What, then, is the alternative? More of the same, it seems. At the recent Democratic National Convention in Chicago, Kamala Harris’s speech was preceded by a surprise appearance by former CIA Director and Secretary of Defense Leon Panetta, the Democratic darling of Bush-era neocons. And when the vice president did finally speak, she promised to “ensure America always has the strongest, most lethal fighting force in the world”, before adding that her administration would “strengthen, not abdicate, our global leadership”. While Harris herself has yet to articulate any specific proposals on foreign policy, she affirmed the ongoing support for both Ukraine and Israel. Meanwhile, the Democrats’ 2020 vow to “end forever wars” has seemingly been erased from its national platform.
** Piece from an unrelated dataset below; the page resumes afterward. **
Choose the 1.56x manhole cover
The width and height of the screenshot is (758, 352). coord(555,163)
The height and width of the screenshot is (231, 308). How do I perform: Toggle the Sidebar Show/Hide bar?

For many, this was only a matter of time. Much has been written about the vice president’s current national security advisor, Phil Gordon, who is likely to be central to a future Harris administration. Having served in the Obama administration — first as assistant secretary of state for European and Eurasian affairs, and then as the White House’s point man on the Syrian Civil War — Gordon is frequently described as an “Atlanticist” or “Europeanist”. And indeed, American and European statesmen alike laud his prioritisation of Europe. While Gordon has been occasionally characterised as being a “restrainer” due to his reluctance to deploy military force, he appears to share very little with the actual grand strategy of restraint, as articulated by academic realists. Instead, he seems to endorse continuing or even increasing support to Europe, and has affirmed Harris’s opposition to an arms embargo on Israel, while saying little about China.

The candidates of both major parties, then, appear to have similar visions for America’s role in the world. Although a Trump presidency may lean more hawkish on China and a Harris administration might be more committed to Ukraine, both seem committed to continued military engagement around the world without any plans to substantially change American grand strategy.

Of course, of the two, this is least surprising with the Democrats, whose fondness for foreign intervention in recent decades has filled entire books. But the turn of the Republicans is more pronounced. After a brief flirtation, the party appears to have been recaptured by its neoconservative core, with foreign policy reverting to its post-Cold War monoculture. The red menace has returned, and nothing good can come from it. Expect continued engagement overseas for years to come.